Они прошли в гостиную, слегка затемненную опущенными жалюзи на окнах. Флора украсила это голое помещение с очарованием и беззаботностью своего девичьего характера цветами, книжными подставками и маленькой веселой рабочей корзинкой. В большой клетке мирно чирикали канарейки, как будто желая сказать что-то своим пением до того, как кончится лето. Доктор был тайно убежден, что все они были цыплятами и что Флора, выбравшая их из-за прекрасного оперения и гордой походки, явно ошиблась в их вокальных способностях. Но сегодня доктору было не до канареек и не до прелестной комнаты, в которой Марк Чемни вальяжно расположился на софе у одного из незанавешенных окон. Сейчас он смотрел только на Флору, думая о том, что будет с ней, когда совсем не будет новостей о ее любимом и когда ей вдруг сообщат, что его вытащили из моря.

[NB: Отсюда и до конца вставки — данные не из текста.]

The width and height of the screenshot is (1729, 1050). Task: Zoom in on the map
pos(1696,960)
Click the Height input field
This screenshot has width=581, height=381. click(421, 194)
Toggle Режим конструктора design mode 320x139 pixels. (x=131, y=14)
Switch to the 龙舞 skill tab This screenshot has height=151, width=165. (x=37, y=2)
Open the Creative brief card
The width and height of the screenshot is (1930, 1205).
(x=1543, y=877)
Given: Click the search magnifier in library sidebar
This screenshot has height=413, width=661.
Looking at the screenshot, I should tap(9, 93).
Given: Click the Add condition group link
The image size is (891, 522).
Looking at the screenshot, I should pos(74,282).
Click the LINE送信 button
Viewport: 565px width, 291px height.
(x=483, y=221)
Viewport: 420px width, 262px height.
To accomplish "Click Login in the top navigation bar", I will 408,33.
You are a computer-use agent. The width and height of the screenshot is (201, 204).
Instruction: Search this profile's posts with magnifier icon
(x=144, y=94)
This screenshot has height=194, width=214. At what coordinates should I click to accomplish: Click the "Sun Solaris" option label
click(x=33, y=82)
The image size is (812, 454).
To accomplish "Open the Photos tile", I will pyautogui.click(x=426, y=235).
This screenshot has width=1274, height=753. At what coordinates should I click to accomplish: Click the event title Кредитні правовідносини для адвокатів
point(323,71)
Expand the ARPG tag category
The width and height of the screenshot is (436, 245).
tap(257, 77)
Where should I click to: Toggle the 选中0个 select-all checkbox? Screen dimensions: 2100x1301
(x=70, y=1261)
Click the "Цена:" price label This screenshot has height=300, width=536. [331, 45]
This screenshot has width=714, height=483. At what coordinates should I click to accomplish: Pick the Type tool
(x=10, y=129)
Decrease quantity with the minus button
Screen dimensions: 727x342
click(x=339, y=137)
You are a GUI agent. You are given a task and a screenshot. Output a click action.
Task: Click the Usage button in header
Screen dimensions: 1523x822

Мистер Чемни разговаривал с ним, и доктор отвечал, но если бы его спросили мгновением позже, о чем он говорил, то он вряд ли смог бы ответить на такой вопрос.

Никогда Флора не была так внимательна и добра к нему, как этим вечером. Она посадила его в кресло напротив отцовской софы, налила вино ему в бокал и даже сама открыла бутылку с содовой своими ловкими пальчиками.

— Я научилась делать это для папы еще на Фитсрой-сквер, — объяснила она, гордая своим умением. — Когда я была у мисс Мэйдьюк, то думала, что открывание бутылок с содовой так же ужасно и неблагородно, как зажигание свечей.